Laporan dengan Surat Nomor: 109/B/SEK/V/1438 H berikut data-data lengkap dugaan ijasah, NPWP dan SPT palsu, diterima Wakil Ketua DPRD Kota Tegal, Drs. Anshori Faqih, Kamis (9/2/17) lalu.

Menurut Sutari, ketika proses Pilkada Kota Tegal tahun 2013 ditemukan adanya kesalahan dan kekeliruan administrasi, disebabkan kelalaian yang diduga dilakukan KPU, sangat memprihatinkan.

“Kami sangat prihatin dan menyesalkan hal itu, karena dalam proses administrasi Pilkada ditemukan dugaan pemalsuan dokumen persyaratan,” ujar Sutari.

Usulan Hak Angket yang diajukan ke pimpinan DPRD Kota Tegal, lanjut Sutari ditanda tangani 17 anggota DPRD, diantaranya Sutari, (Fraksi PDI Perjuangan), Hendria Priatmana (Fraksi Demokrat Bersatu), Yusuf Al Baihaqi (Fraksi PKB), H. Sisdiono Ahmad (Fraksi Partai Golkar).

Riana Santy (Fraksi Demokrat Bersatu), H. Ahmad Satori, (Fraksi Demokrat Bersatu), Hery Budiman (Fraksi PKB), Sudarso (Fraksi Partai Golkar), Hj. Rosalina (Fraksi PDI Perjuangan), Wiwik Mastuti (Fraksi PDI Perjuangan), Anshori Faqih (Fraksi PKB), H, Edy Suripno,  (Fraksi PDI Perjuangan) Susanto Agus Priyono, (Fraksi PDI Perjuangan), Sri Puji Astuti (Fraksi PDI Perjuangan), Eko Patrio Sumadi (Fraksi PDI Perjuangan) Triyono (Fraksi PDI Perjuangan), Hj. Siti Maryam (Fraksi PKB).

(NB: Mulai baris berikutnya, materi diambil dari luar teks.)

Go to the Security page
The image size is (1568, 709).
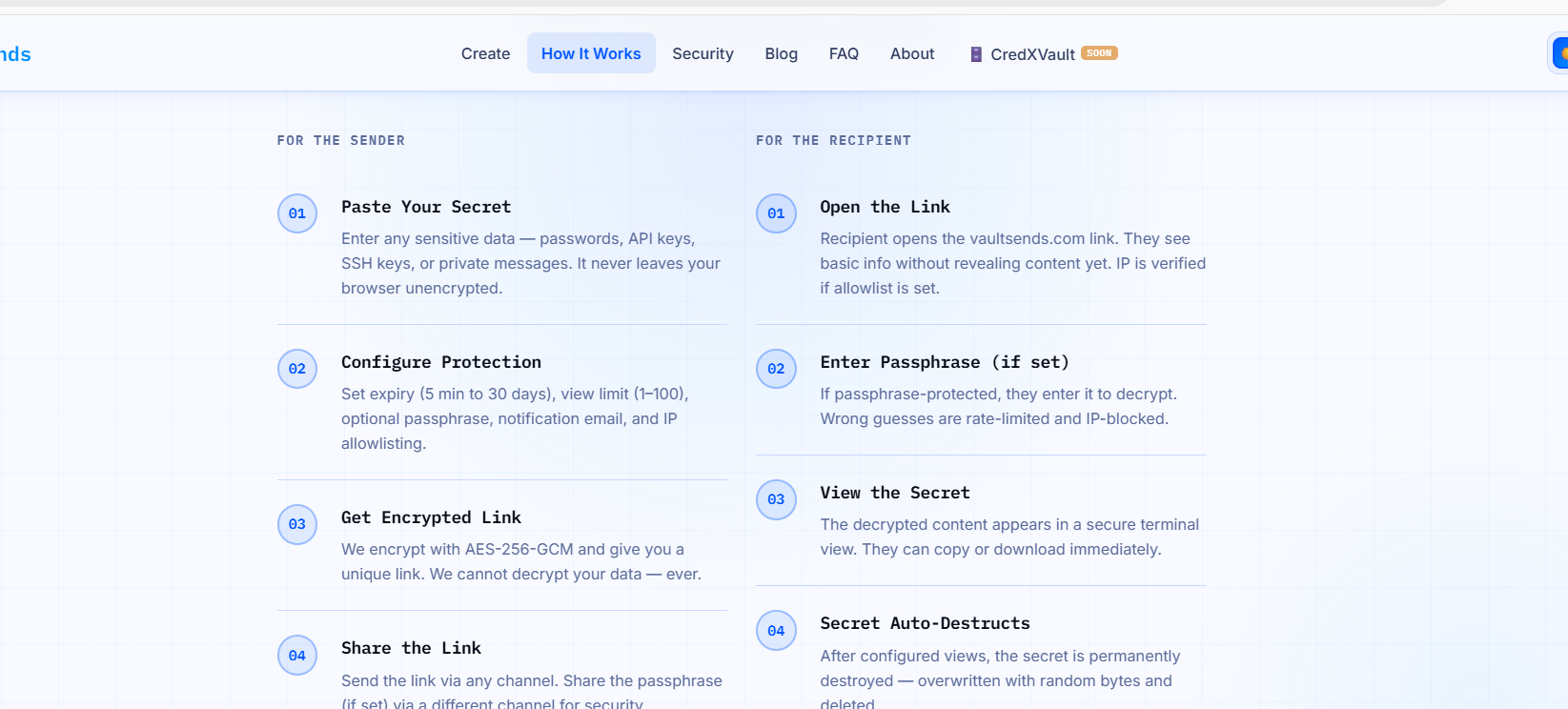click(703, 53)
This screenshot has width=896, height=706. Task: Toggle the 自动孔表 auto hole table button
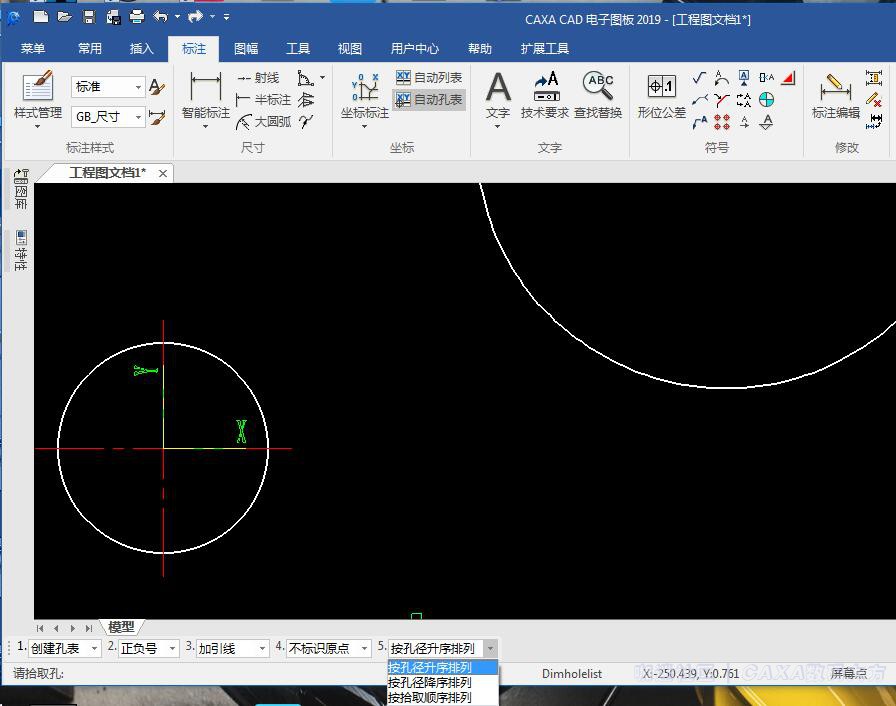point(429,99)
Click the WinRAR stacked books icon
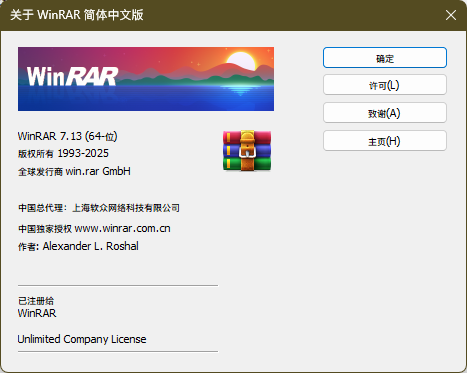 click(x=247, y=150)
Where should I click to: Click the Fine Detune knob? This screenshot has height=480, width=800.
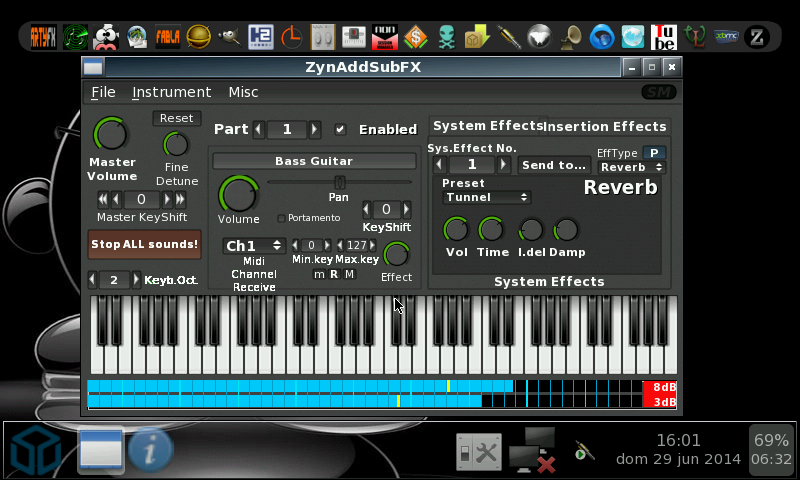(x=176, y=144)
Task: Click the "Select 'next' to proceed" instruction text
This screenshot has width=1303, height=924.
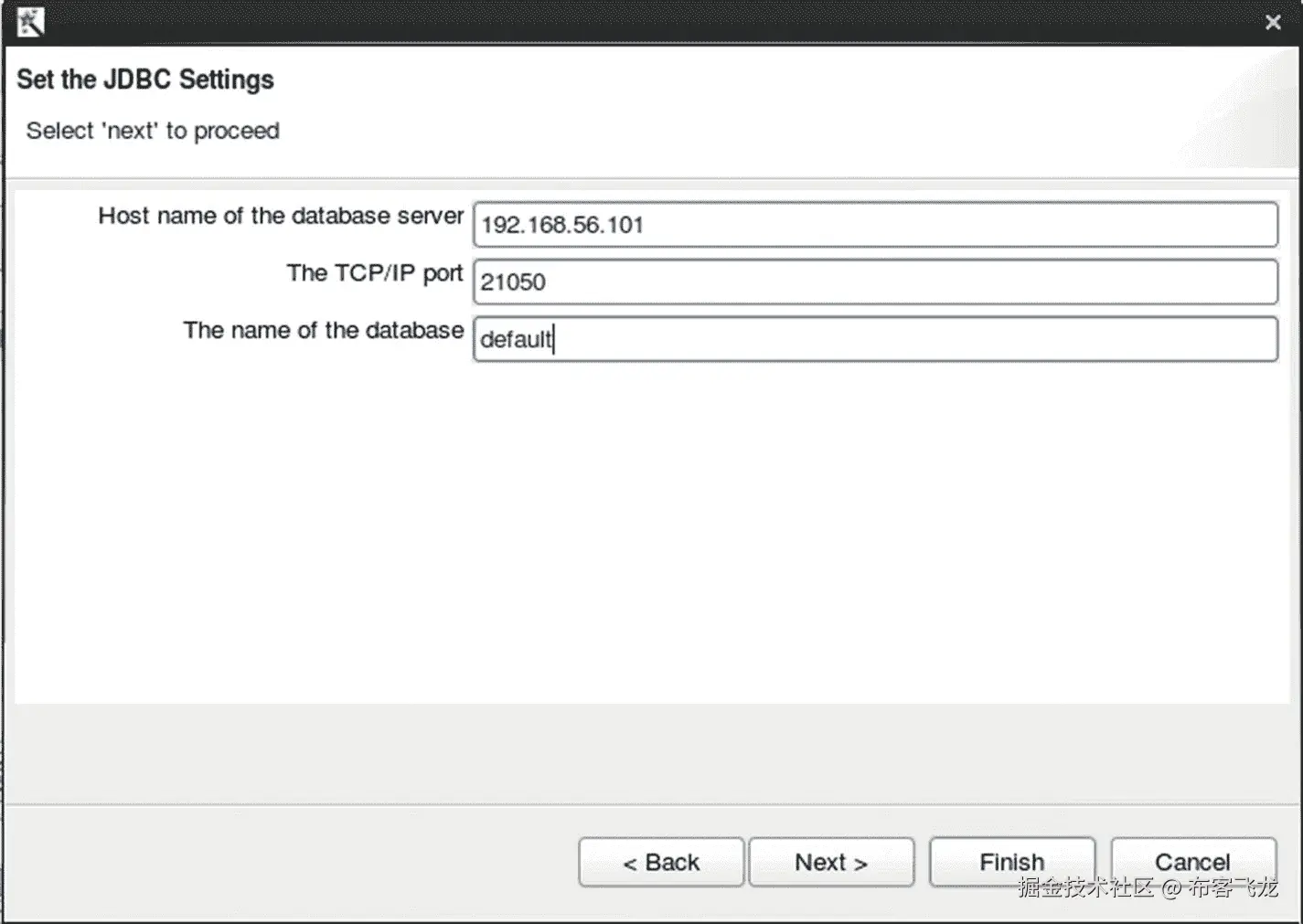Action: point(153,131)
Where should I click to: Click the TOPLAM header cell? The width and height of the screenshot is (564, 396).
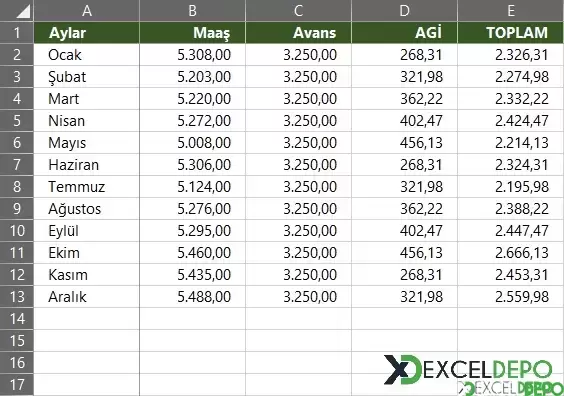pyautogui.click(x=511, y=33)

Sementara Ketua DPRD Kota Tegal, H Edy Suripno menyatakan menerima usulan Hak Angket untuk melakukan penyelidikan kasus dugaan penggunaan dokumen palsu saat Pilkada tahun 2013. Selanjutnya, melalui rapat paripurna DPRD akan membentuk panitia Hak Angket.

Ketua DPRD menegaskan bahwa sikap politik DPRD ini sebagai tanggung jawab kepada masyarakat, dan tanggung jawab terhadap sumpah janji anggota DPRD, serta menjaga marwah lembaga DPRD.

Yudha Firmansyah Sekertaris HMI Cabang Kota Tegal mengatakan sangat mengapresiasi langkah politik yang diambil DPRD Kota Tegal. HMI melaporkan kasus dugaan penggunaan dokumen palsu yang digunakan Hj Siti Mashita saat pencalonan Walikota Tegal, agar DPRD menggunakan hak angket.

Menurutnya Hak angket untuk menyelidiki, itu sesuai dengan Undang-Undang Nomor 23 Tahun 2014 pasal 82 dan pasal 78 ayat (1) huruf c dan ayat (2) huruf h, tentang Pemerintahan Daerah.